*Problem details*
Return every line of the records that contains the word "width", copied in full.

*Material shown*

..........

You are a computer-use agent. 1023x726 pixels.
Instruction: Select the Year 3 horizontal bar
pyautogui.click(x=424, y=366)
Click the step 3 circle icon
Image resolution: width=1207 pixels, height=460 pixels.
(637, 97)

..........

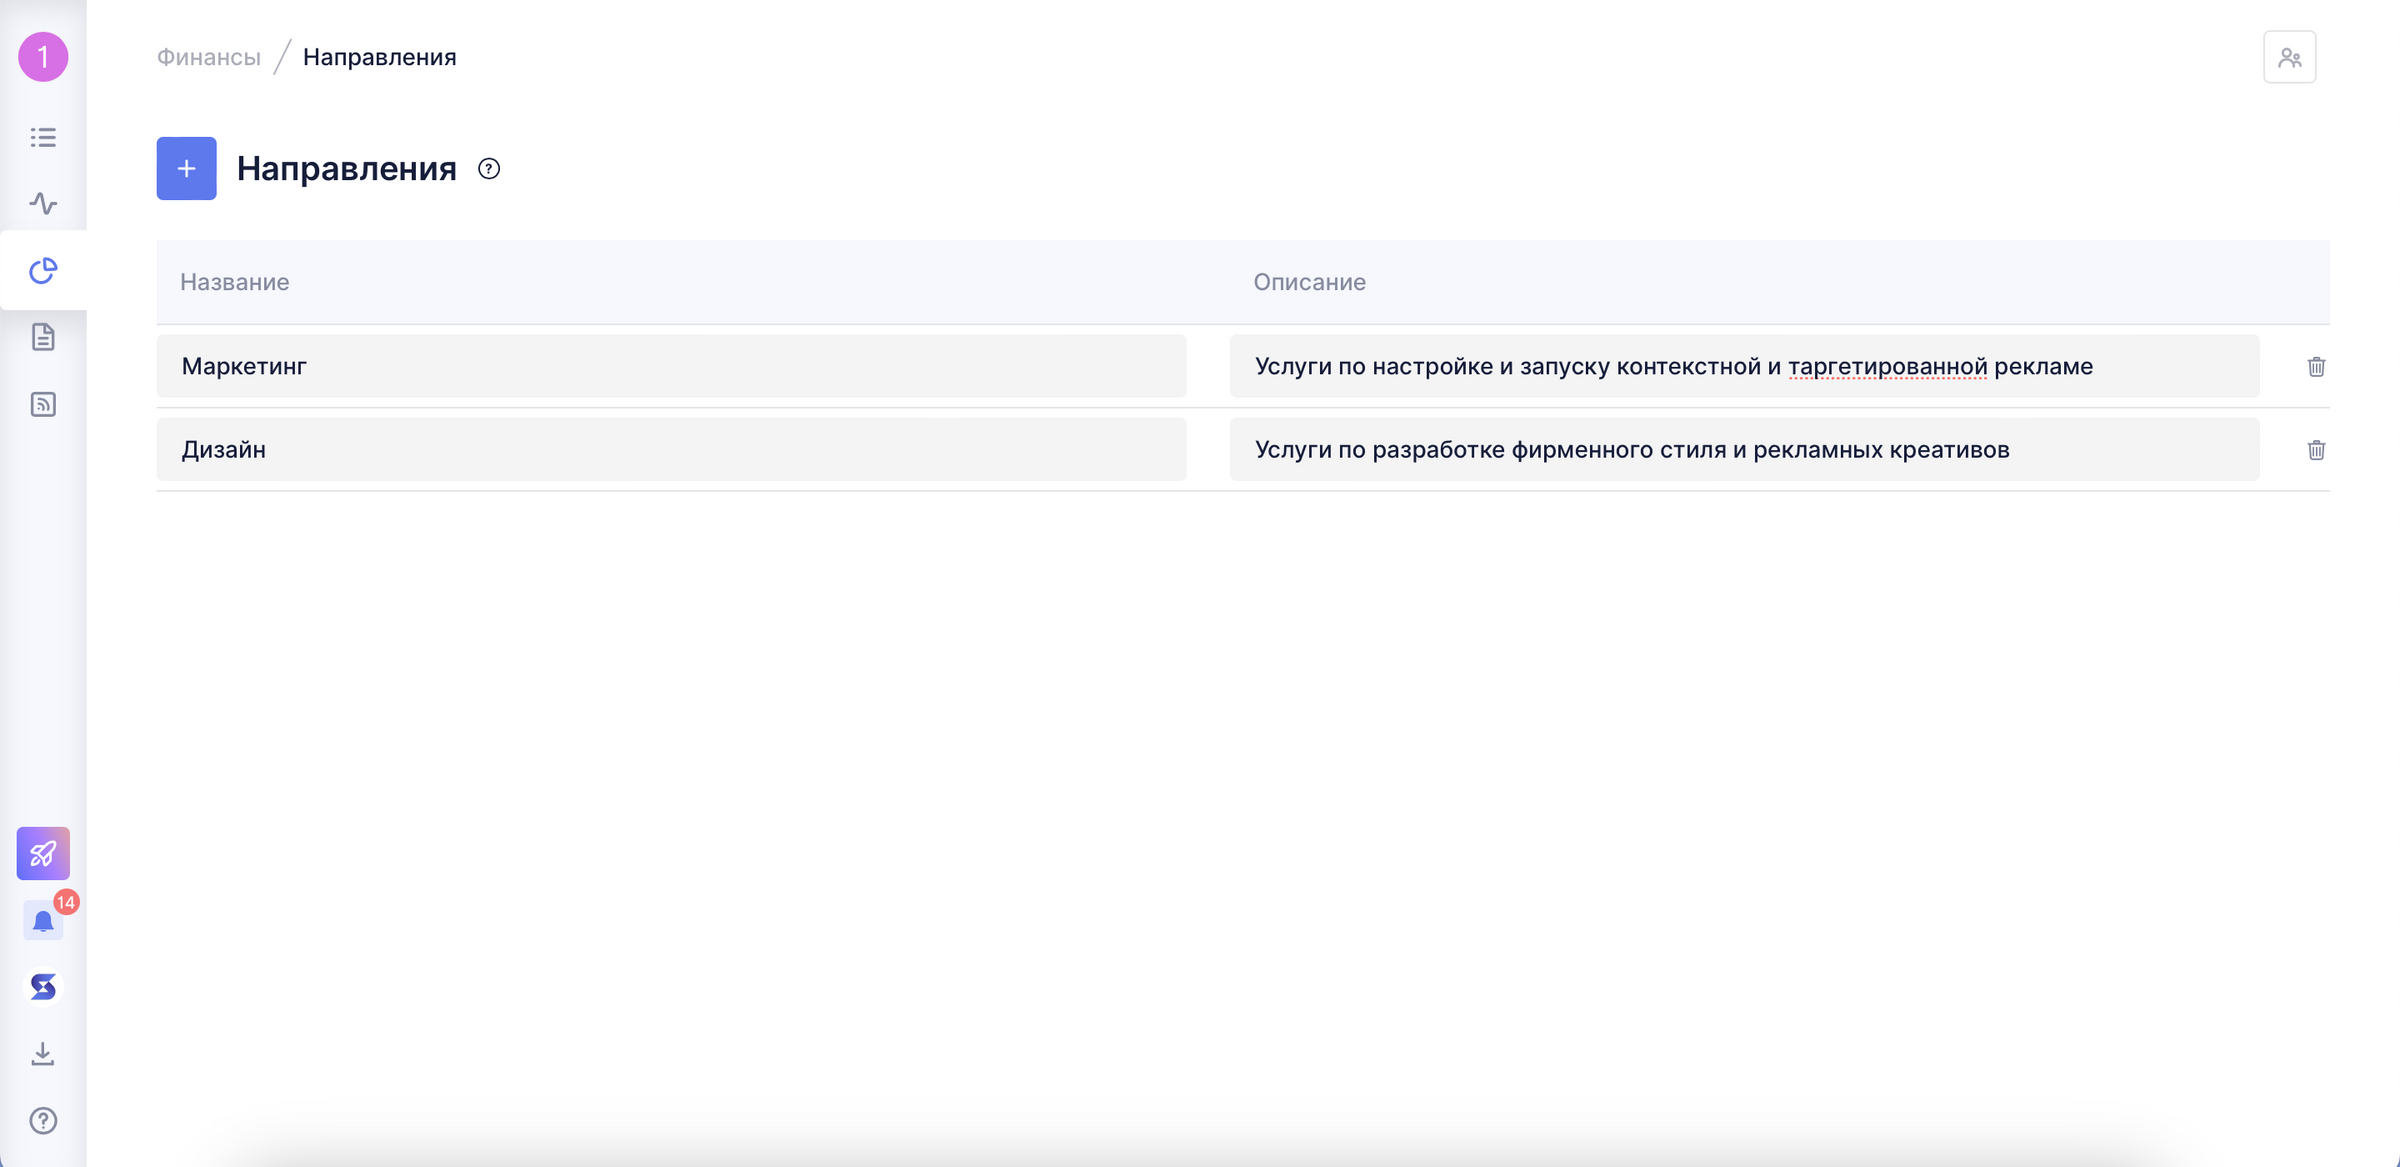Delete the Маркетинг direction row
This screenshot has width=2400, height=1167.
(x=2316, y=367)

..........

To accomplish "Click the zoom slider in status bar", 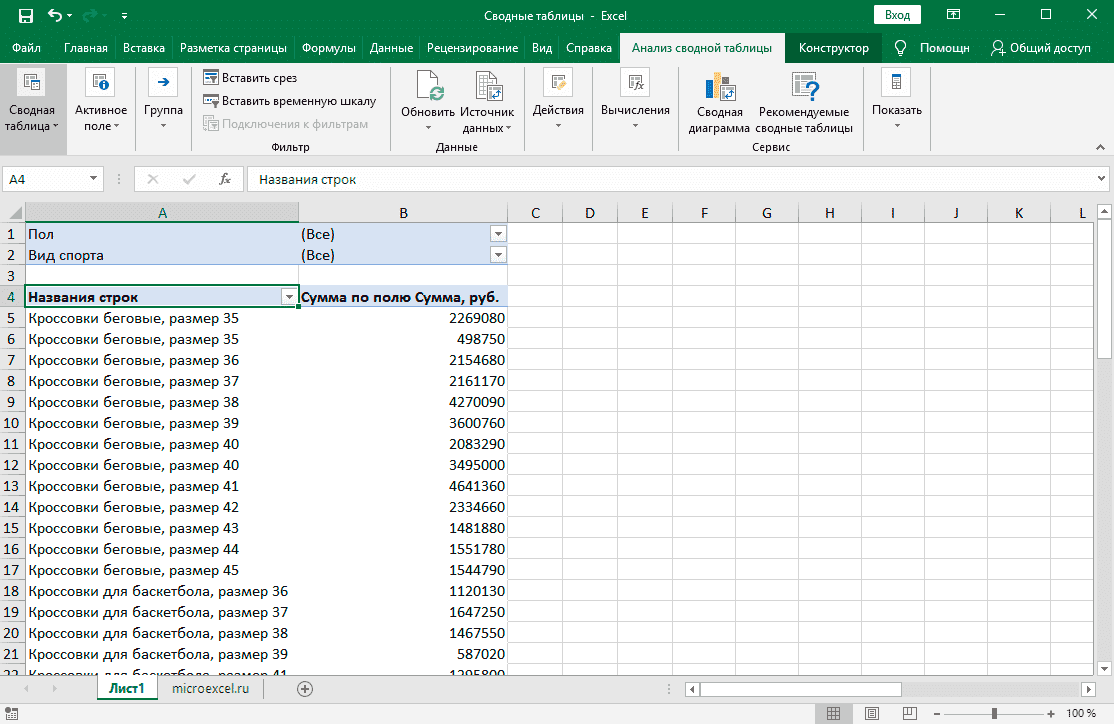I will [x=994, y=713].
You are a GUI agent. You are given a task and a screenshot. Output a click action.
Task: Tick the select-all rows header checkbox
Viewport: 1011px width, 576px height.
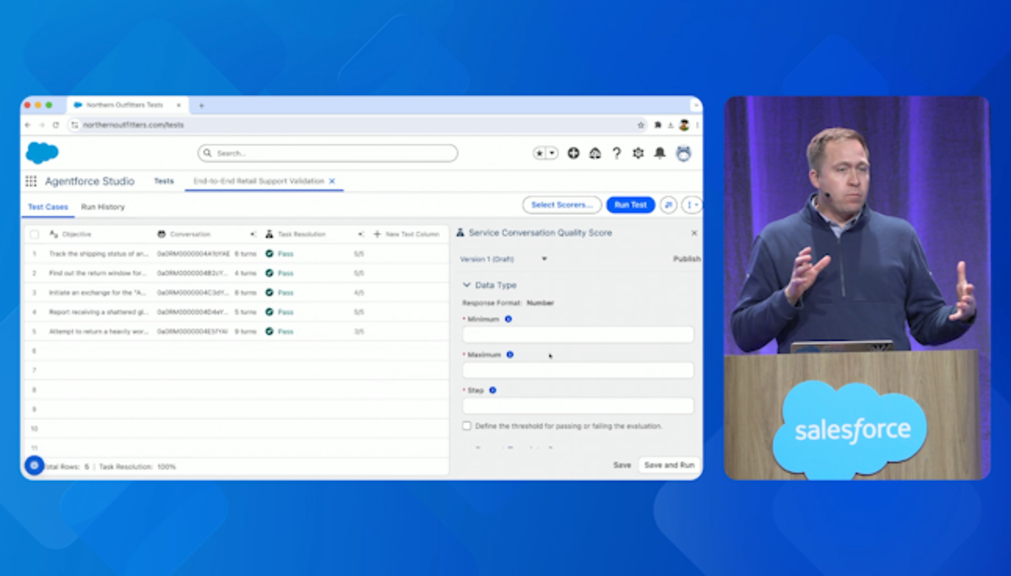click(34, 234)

..........

*Correct output*
Image resolution: width=1207 pixels, height=460 pixels.
This screenshot has width=2400, height=1167.
Viewport: 1011px width, 576px height.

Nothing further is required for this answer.